▶ [Directions for this task] The line containing "Task: Click the document icon before 进口医疗器械" marks the start; please restate exactly that line and only the lines following it through the end of the material below.

BEGIN Records supplied

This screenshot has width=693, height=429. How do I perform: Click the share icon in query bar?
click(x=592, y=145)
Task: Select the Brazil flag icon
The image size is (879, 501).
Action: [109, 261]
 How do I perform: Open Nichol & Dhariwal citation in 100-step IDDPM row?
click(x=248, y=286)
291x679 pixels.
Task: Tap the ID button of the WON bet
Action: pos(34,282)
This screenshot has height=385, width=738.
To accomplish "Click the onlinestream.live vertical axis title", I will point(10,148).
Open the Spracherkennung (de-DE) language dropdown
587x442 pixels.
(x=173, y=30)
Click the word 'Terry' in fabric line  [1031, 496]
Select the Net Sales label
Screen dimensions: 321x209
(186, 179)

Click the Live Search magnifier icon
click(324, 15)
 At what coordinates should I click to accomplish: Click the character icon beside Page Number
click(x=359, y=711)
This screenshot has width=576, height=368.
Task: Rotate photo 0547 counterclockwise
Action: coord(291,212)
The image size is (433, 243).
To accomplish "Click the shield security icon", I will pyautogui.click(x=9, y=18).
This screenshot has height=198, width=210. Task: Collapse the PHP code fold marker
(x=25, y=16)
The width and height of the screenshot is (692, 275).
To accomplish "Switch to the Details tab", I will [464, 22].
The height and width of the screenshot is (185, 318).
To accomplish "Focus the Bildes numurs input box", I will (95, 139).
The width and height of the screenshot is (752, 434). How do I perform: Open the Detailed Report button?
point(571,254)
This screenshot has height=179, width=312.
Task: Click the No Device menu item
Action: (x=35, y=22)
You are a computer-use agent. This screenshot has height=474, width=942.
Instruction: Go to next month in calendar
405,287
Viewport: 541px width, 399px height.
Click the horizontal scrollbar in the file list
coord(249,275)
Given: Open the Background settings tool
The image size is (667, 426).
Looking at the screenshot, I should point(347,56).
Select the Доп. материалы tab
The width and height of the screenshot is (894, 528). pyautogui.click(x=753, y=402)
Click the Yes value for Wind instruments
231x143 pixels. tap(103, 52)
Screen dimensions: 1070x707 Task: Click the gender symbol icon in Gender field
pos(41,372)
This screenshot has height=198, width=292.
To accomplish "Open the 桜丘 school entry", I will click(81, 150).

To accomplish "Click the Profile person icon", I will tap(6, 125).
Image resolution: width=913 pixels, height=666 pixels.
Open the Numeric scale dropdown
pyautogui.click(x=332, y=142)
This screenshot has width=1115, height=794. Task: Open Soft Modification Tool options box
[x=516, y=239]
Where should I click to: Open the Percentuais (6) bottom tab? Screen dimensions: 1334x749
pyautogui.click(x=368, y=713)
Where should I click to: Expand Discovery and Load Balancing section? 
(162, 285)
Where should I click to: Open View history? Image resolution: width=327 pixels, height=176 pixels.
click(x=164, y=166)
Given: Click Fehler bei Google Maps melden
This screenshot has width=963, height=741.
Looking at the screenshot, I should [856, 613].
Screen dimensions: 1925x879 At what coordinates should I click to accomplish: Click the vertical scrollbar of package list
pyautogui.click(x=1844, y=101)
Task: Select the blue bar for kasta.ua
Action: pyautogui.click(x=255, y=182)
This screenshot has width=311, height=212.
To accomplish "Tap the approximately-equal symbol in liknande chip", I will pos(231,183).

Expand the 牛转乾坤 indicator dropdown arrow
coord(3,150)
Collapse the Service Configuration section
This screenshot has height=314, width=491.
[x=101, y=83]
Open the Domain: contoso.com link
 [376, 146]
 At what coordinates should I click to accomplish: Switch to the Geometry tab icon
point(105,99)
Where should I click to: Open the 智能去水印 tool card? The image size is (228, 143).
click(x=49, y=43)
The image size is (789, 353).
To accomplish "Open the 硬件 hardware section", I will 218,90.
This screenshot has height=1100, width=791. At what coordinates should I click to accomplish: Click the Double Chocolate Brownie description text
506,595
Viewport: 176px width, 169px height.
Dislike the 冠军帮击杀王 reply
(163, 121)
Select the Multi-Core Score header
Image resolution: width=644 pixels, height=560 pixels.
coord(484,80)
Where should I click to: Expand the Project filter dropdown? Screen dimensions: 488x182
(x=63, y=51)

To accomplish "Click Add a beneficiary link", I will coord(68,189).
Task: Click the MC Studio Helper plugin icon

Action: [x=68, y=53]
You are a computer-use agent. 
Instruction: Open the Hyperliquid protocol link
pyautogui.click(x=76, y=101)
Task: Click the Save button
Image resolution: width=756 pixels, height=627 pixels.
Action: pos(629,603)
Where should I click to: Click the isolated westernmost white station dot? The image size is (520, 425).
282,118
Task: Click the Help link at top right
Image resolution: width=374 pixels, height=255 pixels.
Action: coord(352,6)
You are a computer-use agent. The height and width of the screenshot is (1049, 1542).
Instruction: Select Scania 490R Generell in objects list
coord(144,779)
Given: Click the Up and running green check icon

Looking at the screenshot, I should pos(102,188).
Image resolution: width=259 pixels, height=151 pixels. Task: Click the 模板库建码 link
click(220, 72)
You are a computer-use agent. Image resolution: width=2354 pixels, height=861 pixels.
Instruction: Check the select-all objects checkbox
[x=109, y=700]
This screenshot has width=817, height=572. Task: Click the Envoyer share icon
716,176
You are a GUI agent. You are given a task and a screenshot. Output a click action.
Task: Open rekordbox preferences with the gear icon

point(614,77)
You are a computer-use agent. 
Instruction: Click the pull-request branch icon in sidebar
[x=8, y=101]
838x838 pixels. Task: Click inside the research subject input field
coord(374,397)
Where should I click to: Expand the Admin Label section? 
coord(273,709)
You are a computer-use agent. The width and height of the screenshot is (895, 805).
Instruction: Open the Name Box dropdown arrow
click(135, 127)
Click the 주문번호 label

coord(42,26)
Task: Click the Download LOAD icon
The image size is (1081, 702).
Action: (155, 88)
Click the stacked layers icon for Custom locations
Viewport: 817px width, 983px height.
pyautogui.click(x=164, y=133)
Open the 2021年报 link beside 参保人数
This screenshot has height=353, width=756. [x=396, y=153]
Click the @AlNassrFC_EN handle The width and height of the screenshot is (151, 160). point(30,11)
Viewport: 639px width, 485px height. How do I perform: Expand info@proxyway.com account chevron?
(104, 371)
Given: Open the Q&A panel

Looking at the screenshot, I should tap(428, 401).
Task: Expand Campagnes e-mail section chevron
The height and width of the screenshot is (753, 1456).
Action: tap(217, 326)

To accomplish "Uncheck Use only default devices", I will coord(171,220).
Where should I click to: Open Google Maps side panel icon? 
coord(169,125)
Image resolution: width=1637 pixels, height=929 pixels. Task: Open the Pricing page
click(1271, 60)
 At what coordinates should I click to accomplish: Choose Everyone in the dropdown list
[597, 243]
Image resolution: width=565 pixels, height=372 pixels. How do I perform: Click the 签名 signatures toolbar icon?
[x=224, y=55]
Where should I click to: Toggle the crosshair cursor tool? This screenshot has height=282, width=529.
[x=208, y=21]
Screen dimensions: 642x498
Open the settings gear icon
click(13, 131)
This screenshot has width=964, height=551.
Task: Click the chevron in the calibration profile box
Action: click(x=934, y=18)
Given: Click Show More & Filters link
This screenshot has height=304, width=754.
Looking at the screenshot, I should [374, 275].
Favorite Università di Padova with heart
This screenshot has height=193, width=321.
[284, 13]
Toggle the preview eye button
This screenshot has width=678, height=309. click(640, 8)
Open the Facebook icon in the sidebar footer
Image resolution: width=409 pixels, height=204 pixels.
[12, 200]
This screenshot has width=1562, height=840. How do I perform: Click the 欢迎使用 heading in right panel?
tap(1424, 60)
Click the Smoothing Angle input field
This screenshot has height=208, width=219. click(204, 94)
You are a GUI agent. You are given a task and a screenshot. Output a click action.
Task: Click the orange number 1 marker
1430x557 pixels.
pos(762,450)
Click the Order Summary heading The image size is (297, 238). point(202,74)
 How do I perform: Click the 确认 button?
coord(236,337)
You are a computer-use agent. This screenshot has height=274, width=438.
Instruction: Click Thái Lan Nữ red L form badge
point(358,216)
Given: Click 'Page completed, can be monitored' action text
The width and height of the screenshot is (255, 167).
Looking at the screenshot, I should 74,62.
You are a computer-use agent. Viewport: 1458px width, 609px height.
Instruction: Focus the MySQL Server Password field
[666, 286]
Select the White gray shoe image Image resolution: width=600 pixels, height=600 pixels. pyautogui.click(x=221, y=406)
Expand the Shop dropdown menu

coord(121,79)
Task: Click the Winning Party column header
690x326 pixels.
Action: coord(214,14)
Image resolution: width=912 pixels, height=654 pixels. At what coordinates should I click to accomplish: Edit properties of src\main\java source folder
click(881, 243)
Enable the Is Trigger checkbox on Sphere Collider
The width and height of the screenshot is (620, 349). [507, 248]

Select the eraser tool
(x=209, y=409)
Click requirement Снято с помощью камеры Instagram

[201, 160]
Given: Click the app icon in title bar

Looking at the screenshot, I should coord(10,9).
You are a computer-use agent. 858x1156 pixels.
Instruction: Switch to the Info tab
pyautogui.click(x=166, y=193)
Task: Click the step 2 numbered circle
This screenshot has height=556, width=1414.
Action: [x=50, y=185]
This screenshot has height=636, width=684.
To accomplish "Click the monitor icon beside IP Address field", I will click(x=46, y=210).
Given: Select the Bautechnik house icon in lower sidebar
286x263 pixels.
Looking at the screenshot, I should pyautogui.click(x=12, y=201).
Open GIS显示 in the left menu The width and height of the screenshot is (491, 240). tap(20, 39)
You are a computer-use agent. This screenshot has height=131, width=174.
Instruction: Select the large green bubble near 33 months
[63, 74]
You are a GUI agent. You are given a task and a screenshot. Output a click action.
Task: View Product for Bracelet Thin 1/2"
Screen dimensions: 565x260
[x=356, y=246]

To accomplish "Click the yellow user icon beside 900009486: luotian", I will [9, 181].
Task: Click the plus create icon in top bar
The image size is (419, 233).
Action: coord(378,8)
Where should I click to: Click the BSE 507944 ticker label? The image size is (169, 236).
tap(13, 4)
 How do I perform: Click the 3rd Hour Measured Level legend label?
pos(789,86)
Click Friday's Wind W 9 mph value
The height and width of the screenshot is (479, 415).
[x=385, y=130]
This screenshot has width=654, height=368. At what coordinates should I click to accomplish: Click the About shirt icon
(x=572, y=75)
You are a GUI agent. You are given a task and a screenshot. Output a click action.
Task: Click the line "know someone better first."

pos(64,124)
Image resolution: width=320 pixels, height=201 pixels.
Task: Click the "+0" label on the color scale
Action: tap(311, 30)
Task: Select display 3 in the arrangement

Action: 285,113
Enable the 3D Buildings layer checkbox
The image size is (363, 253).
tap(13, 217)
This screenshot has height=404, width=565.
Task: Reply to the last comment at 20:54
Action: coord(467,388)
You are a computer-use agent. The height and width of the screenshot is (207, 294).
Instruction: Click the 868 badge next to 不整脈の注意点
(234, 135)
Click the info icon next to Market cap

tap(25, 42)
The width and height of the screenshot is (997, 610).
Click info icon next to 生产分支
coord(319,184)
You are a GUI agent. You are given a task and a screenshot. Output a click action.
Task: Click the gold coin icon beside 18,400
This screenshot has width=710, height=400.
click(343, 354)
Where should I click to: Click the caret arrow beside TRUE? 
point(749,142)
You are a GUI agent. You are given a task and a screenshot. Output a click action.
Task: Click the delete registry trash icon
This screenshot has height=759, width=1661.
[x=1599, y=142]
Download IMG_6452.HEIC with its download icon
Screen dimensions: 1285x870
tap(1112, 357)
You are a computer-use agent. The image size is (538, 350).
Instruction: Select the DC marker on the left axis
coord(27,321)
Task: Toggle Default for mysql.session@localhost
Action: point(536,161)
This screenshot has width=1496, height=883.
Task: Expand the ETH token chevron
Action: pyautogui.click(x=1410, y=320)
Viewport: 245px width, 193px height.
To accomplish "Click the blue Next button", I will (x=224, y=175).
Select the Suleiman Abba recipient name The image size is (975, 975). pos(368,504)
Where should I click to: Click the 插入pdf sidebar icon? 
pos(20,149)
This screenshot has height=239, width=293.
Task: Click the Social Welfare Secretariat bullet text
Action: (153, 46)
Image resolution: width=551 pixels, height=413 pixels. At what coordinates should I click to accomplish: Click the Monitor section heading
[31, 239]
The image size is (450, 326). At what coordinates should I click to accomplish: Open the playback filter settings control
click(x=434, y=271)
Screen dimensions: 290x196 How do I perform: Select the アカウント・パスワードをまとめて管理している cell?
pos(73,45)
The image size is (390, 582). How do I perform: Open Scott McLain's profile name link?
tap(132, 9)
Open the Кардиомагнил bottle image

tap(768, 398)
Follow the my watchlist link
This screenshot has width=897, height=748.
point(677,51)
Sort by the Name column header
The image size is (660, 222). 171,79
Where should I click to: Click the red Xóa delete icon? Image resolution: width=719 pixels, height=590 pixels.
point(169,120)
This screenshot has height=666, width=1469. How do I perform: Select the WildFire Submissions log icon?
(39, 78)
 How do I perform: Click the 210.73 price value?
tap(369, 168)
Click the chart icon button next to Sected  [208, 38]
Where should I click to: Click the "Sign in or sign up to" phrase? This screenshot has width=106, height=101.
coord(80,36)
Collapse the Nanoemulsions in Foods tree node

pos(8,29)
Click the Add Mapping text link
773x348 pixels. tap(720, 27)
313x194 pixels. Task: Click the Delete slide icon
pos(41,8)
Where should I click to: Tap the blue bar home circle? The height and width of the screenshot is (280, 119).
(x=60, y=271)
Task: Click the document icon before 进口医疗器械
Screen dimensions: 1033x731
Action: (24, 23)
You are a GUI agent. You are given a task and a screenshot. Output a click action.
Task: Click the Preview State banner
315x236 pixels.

END Records supplied

▶ [Response box]
Task: Click the document icon before 进口医疗器械
Screen dimensions: 1033x731
Action: (24, 23)
You are a GUI agent. You are given a task and a screenshot. Output a click action.
Task: Click the Preview State banner
315x236 pixels.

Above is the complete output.